Use this file to discover all available pages before exploring further.

Function Signature

rasteret.as_collection(
    table: pa.Table | pads.Dataset,
    *,
    name: str = "",
    data_source: str = "",
    description: str = "",
    start_date: datetime | None = None,
    end_date: datetime | None = None,
    require_band_metadata: bool = True,
) -> Collection

Description

Wrap a read-ready Arrow object as a Collection. This is the lightweight re-entry path for workflows where you already have a table derived from an existing Collection and want to keep using Rasteret reads without re-running ingest/enrichment. Unlike build_from_table(), this function performs no COG enrichment, normalization, or persistence. It validates the read contract and wraps the provided Arrow object as-is. Use build_from_table() for first-time external Parquet ingest.

Parameters

table
pa.Table | pads.Dataset
required
Arrow object to wrap. pyarrow.dataset.Dataset is recommended for large collections to keep scans lazy. Despite the parameter name, both table and dataset inputs are first-class.
name
str
default:""
Optional collection name.
data_source
str
default:""
Optional data source identifier. If omitted, Rasteret attempts to infer it from schema metadata or the collection column.
description
str
default:""
Optional collection description.
start_date
datetime
Optional temporal start to attach to the Collection object.
end_date
datetime
Optional temporal end to attach to the Collection object.
require_band_metadata
bool
default:"True"
When True (default), require at least one *_metadata column and validate those columns are struct-typed with required COG metadata fields.

Returns

collection
Collection
A wrapped Collection ready for get_numpy(), get_xarray(), and to_torchgeo_dataset() when the necessary band metadata columns are present.

Raises

  • TypeError: If the input is not a pyarrow.Table or pyarrow.dataset.Dataset.
  • ValueError: If required columns are missing or band metadata is invalid.
  • UserWarning: If a large in-memory pyarrow.Table is provided (>2 GiB or >40% of system RAM).

Usage Example

import rasteret
import pyarrow as pa
import pyarrow.dataset as pads

# Load an existing collection and filter it
base_collection = rasteret.load(
    "~/rasteret_workspace/sentinel2_records"
)

# Apply filters using PyArrow dataset API
filtered_dataset = base_collection.dataset.filter(
    (pads.field("eo:cloud_cover") < 10) &
    (pads.field("year") == 2024)
)

# Wrap the filtered dataset as a new Collection
filtered_collection = rasteret.as_collection(
    filtered_dataset,
    name="low-cloud-2024",
    data_source="sentinel-2-l2a",
)

print(f"Filtered to {len(filtered_collection)} scenes")
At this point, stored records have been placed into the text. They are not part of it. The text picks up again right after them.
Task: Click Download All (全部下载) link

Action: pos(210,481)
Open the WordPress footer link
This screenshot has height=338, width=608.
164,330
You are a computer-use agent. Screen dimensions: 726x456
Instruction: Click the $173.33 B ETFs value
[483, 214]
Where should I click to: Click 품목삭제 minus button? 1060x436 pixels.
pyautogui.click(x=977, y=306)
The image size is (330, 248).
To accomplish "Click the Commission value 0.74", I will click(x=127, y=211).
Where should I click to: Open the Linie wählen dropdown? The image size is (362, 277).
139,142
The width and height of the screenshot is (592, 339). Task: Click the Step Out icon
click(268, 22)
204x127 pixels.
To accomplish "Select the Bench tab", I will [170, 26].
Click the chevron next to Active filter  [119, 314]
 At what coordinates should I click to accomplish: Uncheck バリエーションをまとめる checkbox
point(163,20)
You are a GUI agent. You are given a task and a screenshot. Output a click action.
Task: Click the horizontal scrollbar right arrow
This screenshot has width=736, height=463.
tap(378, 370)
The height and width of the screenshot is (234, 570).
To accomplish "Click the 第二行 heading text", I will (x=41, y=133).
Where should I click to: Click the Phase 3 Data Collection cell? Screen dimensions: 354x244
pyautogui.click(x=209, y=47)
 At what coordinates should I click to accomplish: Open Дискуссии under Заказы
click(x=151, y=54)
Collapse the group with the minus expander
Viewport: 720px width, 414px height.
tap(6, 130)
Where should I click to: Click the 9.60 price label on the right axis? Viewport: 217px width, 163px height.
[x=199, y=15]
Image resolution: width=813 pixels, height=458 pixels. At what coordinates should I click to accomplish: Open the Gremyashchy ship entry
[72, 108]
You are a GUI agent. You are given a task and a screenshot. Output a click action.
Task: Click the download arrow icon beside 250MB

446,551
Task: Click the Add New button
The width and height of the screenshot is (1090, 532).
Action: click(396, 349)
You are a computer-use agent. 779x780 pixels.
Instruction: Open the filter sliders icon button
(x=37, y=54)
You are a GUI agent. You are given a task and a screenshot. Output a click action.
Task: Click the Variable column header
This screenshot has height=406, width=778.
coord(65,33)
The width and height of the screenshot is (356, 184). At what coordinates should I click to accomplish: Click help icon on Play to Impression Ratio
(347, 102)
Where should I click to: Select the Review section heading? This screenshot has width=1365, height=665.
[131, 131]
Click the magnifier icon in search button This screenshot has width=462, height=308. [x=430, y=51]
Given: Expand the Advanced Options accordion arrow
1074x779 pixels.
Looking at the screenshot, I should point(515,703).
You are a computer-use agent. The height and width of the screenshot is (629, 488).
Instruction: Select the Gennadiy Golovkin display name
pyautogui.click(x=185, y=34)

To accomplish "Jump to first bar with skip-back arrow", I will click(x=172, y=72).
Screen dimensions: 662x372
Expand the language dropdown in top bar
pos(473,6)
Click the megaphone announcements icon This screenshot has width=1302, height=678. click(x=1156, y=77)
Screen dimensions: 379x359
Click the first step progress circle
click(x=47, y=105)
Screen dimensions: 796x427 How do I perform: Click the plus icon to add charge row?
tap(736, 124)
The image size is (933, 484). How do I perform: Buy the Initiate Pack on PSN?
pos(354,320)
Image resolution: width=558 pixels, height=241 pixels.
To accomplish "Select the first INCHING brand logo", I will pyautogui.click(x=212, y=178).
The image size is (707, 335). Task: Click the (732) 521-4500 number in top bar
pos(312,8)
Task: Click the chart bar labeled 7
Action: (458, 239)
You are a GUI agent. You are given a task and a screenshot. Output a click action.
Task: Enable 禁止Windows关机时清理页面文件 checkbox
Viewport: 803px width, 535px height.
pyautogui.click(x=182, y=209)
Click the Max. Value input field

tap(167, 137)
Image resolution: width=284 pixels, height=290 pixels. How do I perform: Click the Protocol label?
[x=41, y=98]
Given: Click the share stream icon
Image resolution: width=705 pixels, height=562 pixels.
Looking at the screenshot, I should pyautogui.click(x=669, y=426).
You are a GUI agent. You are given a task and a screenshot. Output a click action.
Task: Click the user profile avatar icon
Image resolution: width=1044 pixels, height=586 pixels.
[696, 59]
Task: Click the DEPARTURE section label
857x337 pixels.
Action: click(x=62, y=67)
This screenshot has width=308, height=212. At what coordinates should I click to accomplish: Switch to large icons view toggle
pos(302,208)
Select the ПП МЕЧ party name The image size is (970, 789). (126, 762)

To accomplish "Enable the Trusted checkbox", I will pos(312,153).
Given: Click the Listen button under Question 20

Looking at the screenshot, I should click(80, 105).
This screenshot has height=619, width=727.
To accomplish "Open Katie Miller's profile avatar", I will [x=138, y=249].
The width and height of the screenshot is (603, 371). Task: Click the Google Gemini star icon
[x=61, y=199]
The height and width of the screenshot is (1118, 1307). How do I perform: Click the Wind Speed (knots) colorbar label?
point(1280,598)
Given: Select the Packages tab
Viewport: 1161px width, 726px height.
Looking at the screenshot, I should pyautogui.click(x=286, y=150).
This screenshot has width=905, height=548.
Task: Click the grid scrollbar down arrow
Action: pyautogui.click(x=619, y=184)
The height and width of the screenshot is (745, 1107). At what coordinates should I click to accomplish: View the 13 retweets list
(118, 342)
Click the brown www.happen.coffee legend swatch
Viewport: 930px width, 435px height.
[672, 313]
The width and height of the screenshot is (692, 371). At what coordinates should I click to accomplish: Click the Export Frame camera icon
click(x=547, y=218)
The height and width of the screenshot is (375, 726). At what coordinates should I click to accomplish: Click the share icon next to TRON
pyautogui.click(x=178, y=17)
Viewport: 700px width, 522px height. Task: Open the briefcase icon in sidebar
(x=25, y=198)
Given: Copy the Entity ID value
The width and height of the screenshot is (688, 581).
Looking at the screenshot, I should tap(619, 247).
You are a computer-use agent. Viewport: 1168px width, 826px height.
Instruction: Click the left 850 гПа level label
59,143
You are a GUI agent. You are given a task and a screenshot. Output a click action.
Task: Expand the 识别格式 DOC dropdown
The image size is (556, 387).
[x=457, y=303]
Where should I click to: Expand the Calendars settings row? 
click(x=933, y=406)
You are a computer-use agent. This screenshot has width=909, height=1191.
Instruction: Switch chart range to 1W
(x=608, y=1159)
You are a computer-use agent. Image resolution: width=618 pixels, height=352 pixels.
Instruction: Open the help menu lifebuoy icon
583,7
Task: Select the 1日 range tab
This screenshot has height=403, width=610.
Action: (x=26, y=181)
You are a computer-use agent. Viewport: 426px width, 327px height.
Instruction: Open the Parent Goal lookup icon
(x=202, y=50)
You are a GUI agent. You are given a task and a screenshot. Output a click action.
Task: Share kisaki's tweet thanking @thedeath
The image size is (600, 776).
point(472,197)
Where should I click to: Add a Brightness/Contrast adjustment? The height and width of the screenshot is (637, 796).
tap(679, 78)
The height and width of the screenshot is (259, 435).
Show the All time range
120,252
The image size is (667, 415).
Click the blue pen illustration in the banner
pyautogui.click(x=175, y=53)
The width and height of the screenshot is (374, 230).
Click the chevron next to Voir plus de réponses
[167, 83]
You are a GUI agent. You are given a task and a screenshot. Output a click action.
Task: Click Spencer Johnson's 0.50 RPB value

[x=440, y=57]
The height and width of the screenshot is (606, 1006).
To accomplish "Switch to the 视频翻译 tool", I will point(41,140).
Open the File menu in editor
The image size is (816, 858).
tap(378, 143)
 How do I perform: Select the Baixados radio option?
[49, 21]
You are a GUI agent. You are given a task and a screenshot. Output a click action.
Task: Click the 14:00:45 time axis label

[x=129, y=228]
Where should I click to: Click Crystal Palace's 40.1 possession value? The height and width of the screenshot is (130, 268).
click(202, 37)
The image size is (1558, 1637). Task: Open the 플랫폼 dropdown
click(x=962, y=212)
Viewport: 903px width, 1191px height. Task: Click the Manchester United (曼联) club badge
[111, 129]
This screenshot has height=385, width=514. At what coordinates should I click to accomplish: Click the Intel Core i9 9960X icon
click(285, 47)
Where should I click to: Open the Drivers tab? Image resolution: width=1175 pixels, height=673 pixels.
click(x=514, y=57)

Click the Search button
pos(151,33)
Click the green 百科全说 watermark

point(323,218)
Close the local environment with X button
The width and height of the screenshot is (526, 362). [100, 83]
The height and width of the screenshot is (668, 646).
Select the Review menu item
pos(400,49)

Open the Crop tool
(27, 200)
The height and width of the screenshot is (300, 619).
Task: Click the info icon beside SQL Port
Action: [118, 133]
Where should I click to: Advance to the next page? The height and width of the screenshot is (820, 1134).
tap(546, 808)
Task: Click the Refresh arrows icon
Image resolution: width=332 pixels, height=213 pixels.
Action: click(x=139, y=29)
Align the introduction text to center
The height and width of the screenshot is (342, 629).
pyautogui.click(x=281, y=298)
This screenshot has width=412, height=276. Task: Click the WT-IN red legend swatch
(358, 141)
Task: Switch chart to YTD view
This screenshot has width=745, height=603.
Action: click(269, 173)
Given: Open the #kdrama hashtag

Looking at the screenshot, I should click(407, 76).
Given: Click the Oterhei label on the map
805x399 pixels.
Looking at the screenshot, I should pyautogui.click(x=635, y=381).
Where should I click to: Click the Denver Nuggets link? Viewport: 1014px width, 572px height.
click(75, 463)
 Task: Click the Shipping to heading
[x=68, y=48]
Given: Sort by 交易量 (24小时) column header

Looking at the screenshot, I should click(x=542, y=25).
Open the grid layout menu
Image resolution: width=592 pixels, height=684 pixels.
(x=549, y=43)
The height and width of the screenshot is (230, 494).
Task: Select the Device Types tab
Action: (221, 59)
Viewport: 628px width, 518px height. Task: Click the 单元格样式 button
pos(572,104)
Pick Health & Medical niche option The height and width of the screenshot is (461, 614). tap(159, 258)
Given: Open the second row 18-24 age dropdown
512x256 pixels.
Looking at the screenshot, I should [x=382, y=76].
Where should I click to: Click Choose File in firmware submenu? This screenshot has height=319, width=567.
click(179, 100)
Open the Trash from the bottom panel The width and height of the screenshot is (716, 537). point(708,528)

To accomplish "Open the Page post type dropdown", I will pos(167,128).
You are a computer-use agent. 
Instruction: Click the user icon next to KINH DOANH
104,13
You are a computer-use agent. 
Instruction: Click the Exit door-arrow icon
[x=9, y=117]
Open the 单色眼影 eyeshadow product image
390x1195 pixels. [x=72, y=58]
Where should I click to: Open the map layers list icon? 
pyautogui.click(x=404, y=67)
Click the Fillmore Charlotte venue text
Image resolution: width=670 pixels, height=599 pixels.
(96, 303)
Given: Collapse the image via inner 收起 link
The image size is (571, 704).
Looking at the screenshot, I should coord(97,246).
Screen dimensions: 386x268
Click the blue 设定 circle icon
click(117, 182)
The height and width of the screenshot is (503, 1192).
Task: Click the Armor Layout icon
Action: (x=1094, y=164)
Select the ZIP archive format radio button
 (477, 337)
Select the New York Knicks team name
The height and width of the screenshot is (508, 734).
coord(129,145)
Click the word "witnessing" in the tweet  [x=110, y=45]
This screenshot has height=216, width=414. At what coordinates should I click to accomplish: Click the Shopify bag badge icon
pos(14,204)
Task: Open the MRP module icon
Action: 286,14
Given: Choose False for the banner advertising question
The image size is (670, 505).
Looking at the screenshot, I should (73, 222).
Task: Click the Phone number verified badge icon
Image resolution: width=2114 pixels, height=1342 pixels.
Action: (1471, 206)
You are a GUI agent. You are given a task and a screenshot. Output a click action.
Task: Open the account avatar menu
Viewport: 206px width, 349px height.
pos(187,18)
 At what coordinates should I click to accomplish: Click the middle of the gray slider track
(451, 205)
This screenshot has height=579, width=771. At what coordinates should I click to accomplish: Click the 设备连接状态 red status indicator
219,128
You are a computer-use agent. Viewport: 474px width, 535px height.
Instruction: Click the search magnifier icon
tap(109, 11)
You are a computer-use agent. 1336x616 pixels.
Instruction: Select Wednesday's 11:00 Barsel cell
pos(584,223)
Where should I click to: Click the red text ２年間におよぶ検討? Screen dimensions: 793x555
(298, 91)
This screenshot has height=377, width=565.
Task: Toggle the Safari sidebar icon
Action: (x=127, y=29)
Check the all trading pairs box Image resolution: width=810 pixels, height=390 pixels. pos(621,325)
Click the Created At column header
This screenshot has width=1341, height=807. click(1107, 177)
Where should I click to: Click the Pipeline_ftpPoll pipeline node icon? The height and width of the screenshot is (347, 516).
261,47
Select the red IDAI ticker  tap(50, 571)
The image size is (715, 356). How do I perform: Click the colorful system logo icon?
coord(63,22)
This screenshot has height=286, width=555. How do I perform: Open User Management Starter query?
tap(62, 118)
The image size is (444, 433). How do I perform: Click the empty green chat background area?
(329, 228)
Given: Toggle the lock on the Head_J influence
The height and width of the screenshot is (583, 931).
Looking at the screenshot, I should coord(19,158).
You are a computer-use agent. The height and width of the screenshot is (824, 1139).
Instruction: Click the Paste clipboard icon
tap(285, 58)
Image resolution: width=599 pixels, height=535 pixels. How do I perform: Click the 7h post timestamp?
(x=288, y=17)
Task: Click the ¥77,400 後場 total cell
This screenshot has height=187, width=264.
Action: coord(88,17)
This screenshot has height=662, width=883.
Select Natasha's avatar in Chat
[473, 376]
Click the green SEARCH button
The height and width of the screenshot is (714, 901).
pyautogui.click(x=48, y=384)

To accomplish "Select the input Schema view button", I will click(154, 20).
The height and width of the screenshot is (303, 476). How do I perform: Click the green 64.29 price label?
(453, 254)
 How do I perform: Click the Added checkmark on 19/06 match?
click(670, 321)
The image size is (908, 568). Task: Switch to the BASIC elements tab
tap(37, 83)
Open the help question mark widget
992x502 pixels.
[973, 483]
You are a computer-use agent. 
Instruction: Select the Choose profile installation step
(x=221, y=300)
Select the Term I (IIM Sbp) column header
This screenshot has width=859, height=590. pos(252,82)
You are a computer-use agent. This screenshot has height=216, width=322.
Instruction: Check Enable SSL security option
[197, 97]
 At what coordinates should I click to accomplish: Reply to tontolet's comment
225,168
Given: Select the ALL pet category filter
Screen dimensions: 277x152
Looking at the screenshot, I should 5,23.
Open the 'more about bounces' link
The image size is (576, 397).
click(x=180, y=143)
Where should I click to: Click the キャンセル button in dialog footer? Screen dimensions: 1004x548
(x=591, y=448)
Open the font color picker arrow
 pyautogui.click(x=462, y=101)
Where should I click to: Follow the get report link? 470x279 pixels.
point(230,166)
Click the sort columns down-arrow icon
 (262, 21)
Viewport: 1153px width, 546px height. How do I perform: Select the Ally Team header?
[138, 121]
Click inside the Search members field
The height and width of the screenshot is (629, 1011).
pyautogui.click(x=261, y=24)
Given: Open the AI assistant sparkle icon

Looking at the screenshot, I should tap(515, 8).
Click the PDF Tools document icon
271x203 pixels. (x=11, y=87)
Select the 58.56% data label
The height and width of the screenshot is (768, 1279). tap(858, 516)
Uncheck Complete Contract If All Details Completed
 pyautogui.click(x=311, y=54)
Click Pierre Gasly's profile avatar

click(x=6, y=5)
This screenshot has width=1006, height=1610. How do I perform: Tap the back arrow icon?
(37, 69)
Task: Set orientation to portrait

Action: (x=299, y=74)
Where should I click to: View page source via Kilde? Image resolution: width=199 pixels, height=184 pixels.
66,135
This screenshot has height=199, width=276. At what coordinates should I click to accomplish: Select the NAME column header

# Use the wrapped collection
ds = filtered_collection.get_xarray(
    geometries=aoi,
    bands=["B04", "B03", "B02"],
    resolution=10,
)

# Wrap a table without band metadata (metadata-only workflows)
table = base_collection.dataset.to_table(
    columns=["id", "datetime", "geometry", "assets", "scene_bbox"]
)

metadata_collection = rasteret.as_collection(
    table,
    name="metadata-only",
    require_band_metadata=False,
)

# Export to GeoDataFrame
gdf = metadata_collection.get_gdf()
print(gdf.head())

Performance Notes

For large collections (>2 GiB), prefer passing a pyarrow.dataset.Dataset instead of a pyarrow.Table to keep scans lazy and avoid loading the entire dataset into memory.
# Good: Lazy dataset
dataset = pads.dataset("/path/to/large/collection")
collection = rasteret.as_collection(dataset)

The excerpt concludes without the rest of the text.